Aside from Nnamdi, what signing will make the biggest impact? Which will be the most valuable pick up?
I was surprised at the amount of pressure generated by Cullen Jenkins in the preseason. The Eagles have always had pretty good run stoppers at DT, but really have never been able to generate a consistent pass rush from that spot. So his presence in there, albeit in limited time, was really trans-formative for the defense.
If he wasn't getting the sack or hit himself, he was collapsing the pocket for someone else to get it. The Eagles led the NFL in sacks during the preseason and he was a big part of that. So, not only was a he a tremendous value pickup, he could really have the most dramatic impact.

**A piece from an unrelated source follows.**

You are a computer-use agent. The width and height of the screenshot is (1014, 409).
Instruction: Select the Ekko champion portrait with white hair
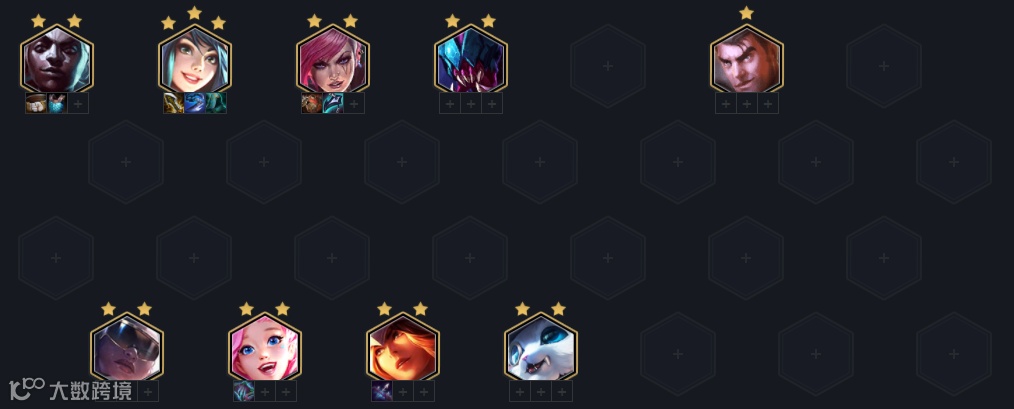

Well, first, Michael Vick missed three games to injury last year. He sat out the final game of the season, as did all the all the Eagles starters, because it was meaningless. Actually, I've found that this is a widely held belief that Vick is somehow "injury prone" and it simply isn't true. You'll hear people say he's "only played one full season" but not mention that only once since becoming the starter in Atlanta did he not play at least 15 games. So really, he's been remarkably durable in his career.
As for Vince Young, he's supposed to be back practicing this week. So I don't think there's really any concern there.
What is the weakest unit on the team? Is it the LB corps? How worried are you about that unit?
That's hard to say. There's been a lot of change on the right side of the offensive line, so without really seeing that unit in action that's a concern. Danny Watkins was a first round pick and everyone seems to really like him, but anytime you have a rookie there it's a cause for concern. Todd Herremans has been moved from guard to right tackle and while he's always been built to be a tackle more than a guard, but that move happened after the last preseason game so we haven't even seen him there. He's played LT before so it's not entirely new for him, but obviously we would like to see him there and playing well before really feeling comfortable about that side.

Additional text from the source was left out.